Ethacrynate sodium should be given with caution to patients with advanced cirrhosis of the liver, particularly those with a history of previous episodes of electrolyte imbalance or hepatic encephalopathy. Like other diuretics it may precipitate hepatic coma and death.
Too vigorous a diuresis, as evidenced by rapid and excessive weight loss, may induce an acute hypotensive episode. In elderly cardiac patients, rapid contraction of plasma volume and the resultant hemoconcentration should be avoided to prevent the development of thromboembolic episodes, such as cerebral vascular thromboses and pulmonary emboli which may be fatal. Excessive loss of potassium in patients receiving digitalis glycosides may precipitate digitalis toxicity. Care should also be exercised in patients receiving potassium-depleting steroids.
A number of possibly drug-related deaths have occurred in critically ill patients refractory to other diuretics. These generally have fallen into two categories: (1) patients with severe myocardial disease who have been receiving digitalis and presumably developed acute hypokalemia with fatal arrhythmia; (2) patients with severely decompensated hepatic cirrhosis with ascites, with or without accompanying encephalopathy, who were in electrolyte imbalance and died because of intensification of the electrolyte defect.
Deafness, tinnitus, and vertigo with a sense of fullness in the ears have occurred, most frequently in patients with severe impairment of renal function. These symptoms have been associated most often with intravenous administration and with doses in excess of those recommended. The deafness has usually been reversible and of short duration (one to 24 hours). However, in some patients the hearing loss has been permanent. A number of these patients were also receiving drugs known to be ototoxic. Ethacrynate sodium may increase the ototoxic potential of other drugs (see PRECAUTIONS, Drug Interactions).
Lithium generally should not be given with diuretics (see PRECAUTIONS, Drug Interactions).
Weakness, muscle cramps, paresthesias, thirst, anorexia, and signs of hyponatremia, hypokalemia, and/or hypochloremic alkalosis may occur following vigorous or excessive diuresis and these may be accentuated by rigid salt restriction. Rarely, tetany has been reported following vigorous diuresis. During therapy with ethacrynic acid, liberalization of salt intake and supplementary potassium chloride are often necessary.
When a metabolic alkalosis may be anticipated, e.g., in cirrhosis with ascites, the use of potassium chloride or a potassium-sparing agent before and during therapy with ethacrynate sodium may mitigate or prevent the hypokalemia.
Loop diuretics have been shown to increase the urinary excretion of magnesium; this may result in hypomagnesemia.
The safety and efficacy of ethacrynic acid in hypertension have not been established. However, the dosage of coadministered antihypertensive agents may require adjustment.
Orthostatic hypotension may occur in patients receiving other antihypertensive agents when given ethacrynic acid.

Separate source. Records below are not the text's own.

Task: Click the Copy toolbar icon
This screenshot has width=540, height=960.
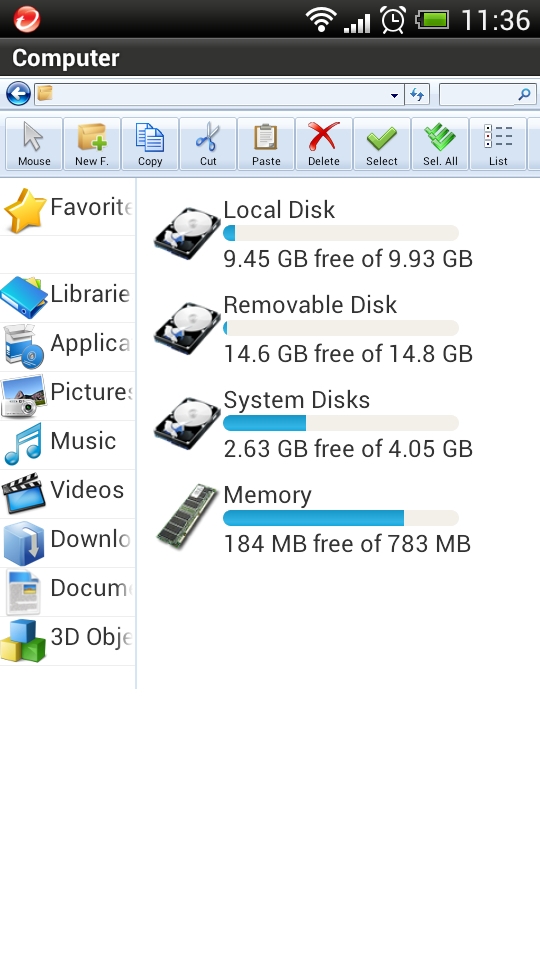Action: (150, 144)
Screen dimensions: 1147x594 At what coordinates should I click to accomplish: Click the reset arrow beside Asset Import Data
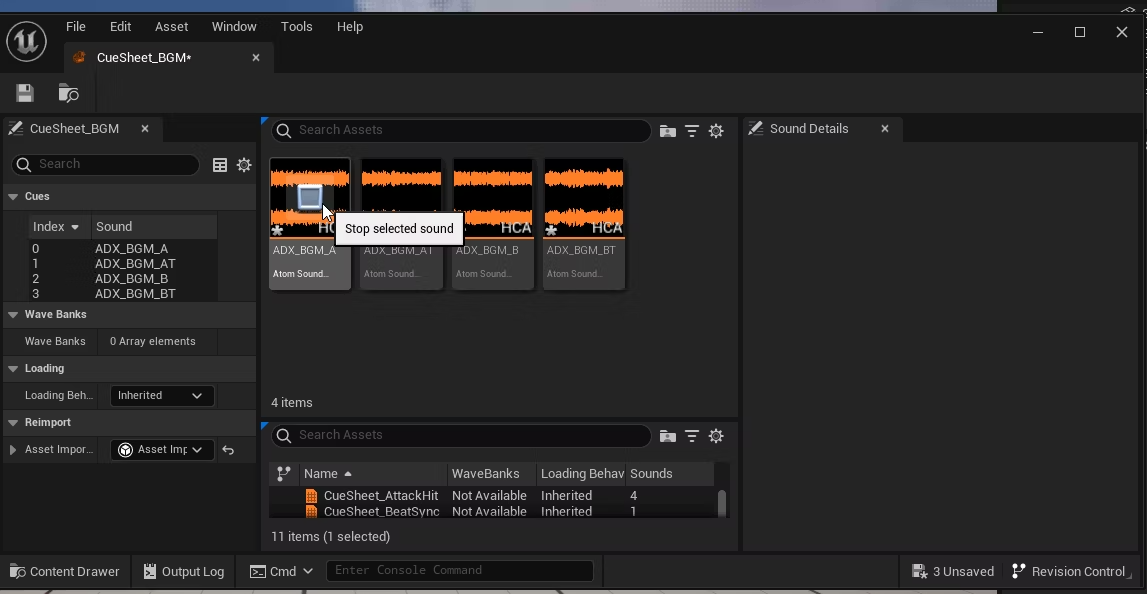point(228,450)
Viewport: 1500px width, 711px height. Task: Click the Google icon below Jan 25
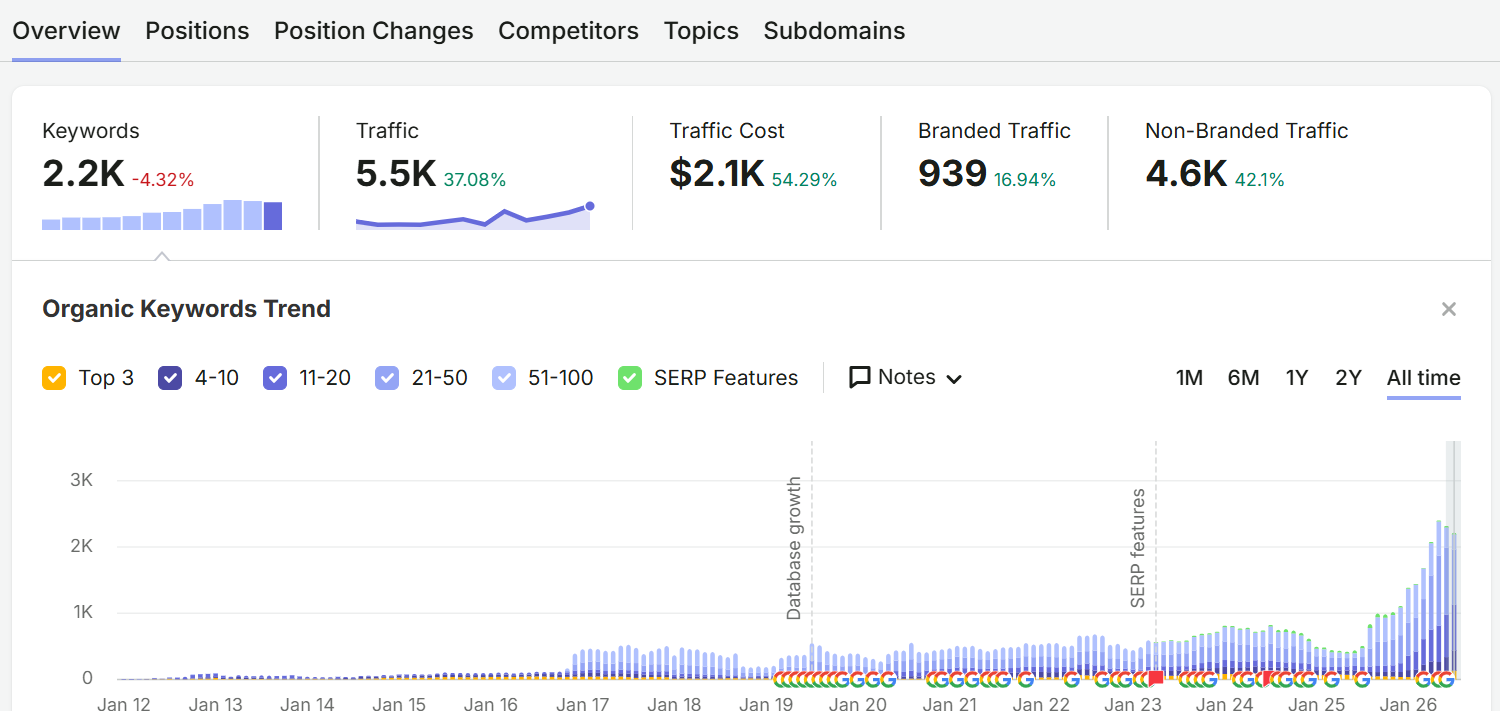click(1331, 679)
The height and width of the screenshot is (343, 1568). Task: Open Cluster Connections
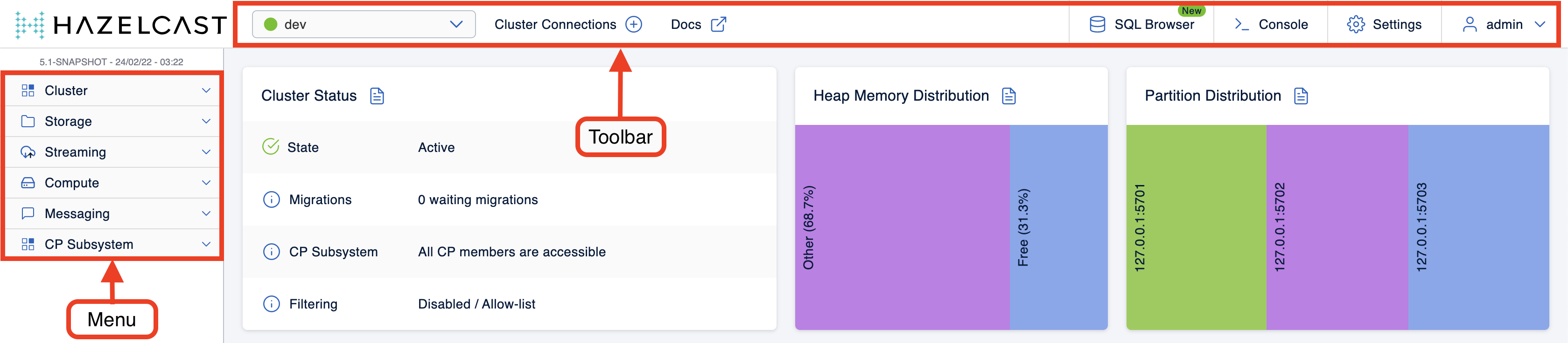click(555, 24)
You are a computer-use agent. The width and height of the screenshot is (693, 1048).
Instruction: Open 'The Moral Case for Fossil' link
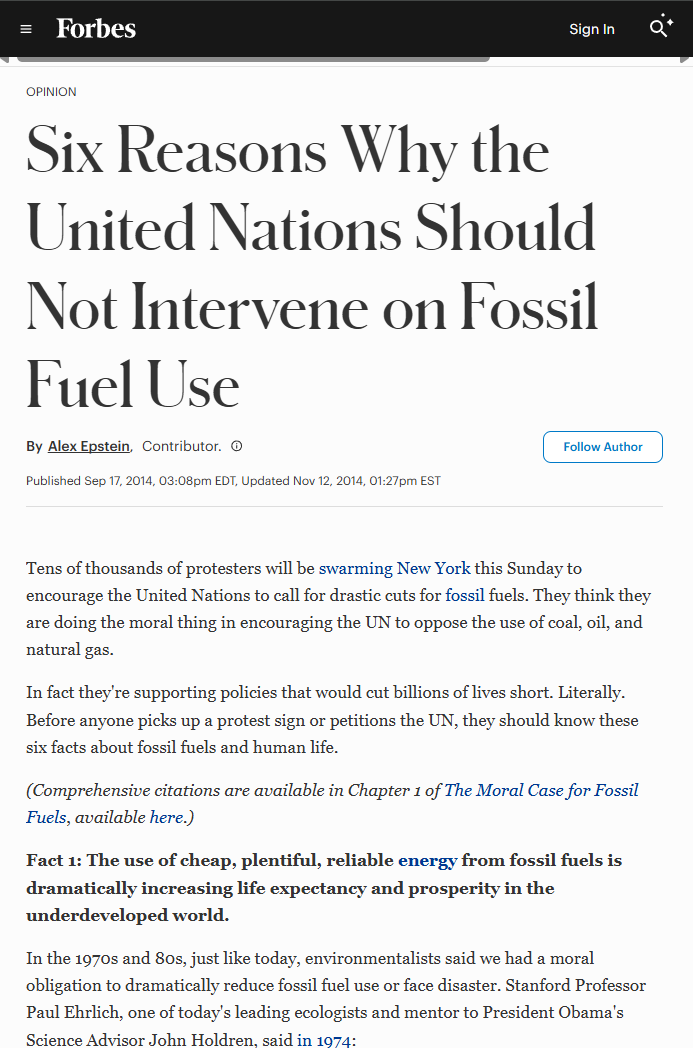click(x=541, y=790)
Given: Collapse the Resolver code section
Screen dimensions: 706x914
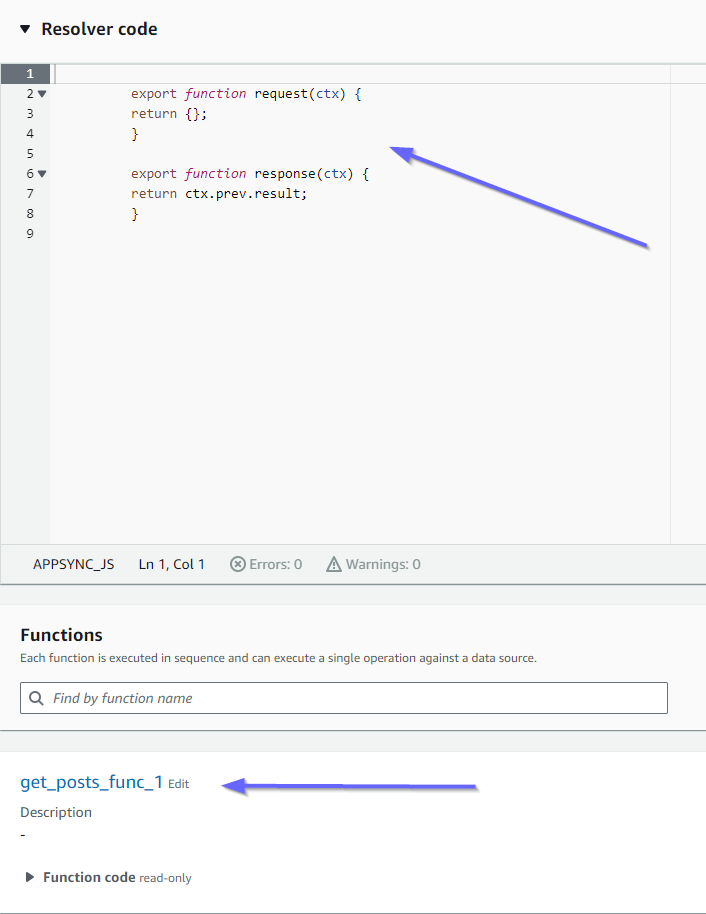Looking at the screenshot, I should point(24,29).
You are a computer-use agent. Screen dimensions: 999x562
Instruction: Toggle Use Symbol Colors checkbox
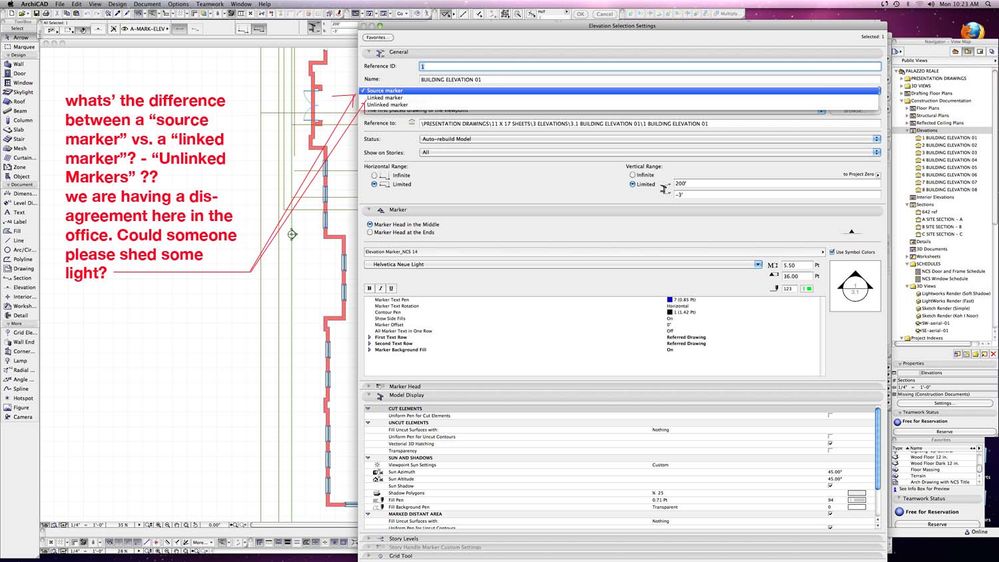(830, 252)
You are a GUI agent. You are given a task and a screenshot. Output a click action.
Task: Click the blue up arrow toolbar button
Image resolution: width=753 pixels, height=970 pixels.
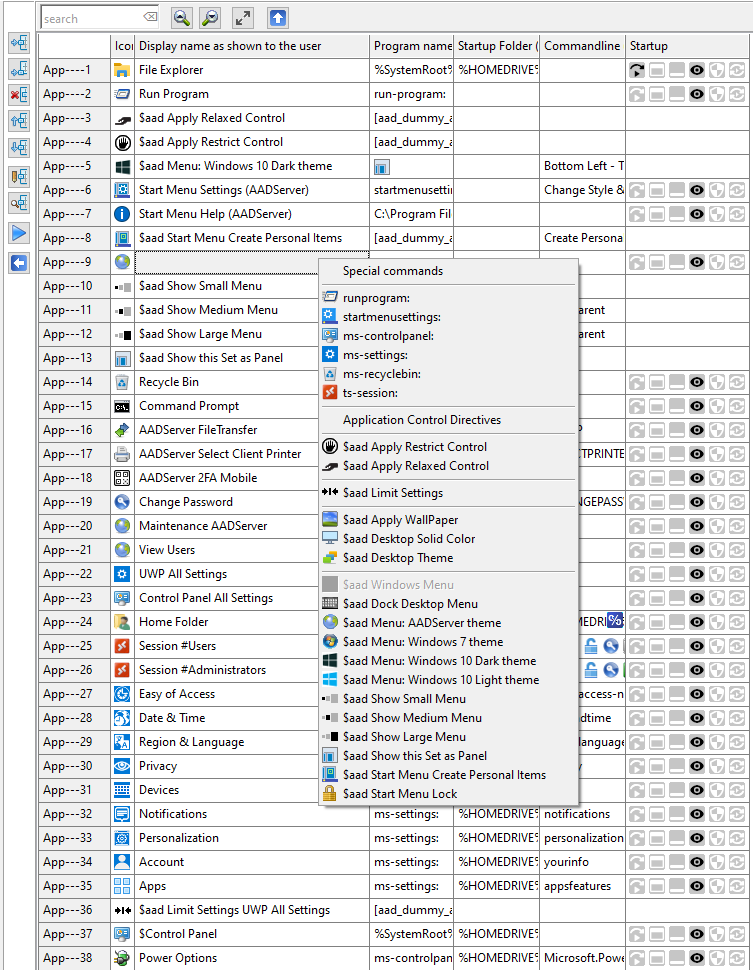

Ethacrynate sodium has little or no effect on glomerular filtration or on renal blood flow, except following pronounced reductions in plasma volume when associated with rapid diuresis. A transient increase in serum urea nitrogen may occur. Usually, this is readily reversible when the drug is discontinued.
As with other diuretics used in the treatment of renal edema, hypoproteinemia may reduce responsiveness to ethacrynic acid and the use of salt-poor albumin should be considered.
A number of drugs, including ethacrynic acid, have been shown to displace warfarin from plasma protein; a reduction in the usual anticoagulant dosage may be required in patients receiving both drugs.
Ethacrynate sodium may increase the risk of gastric hemorrhage associated with corticosteroid treatment.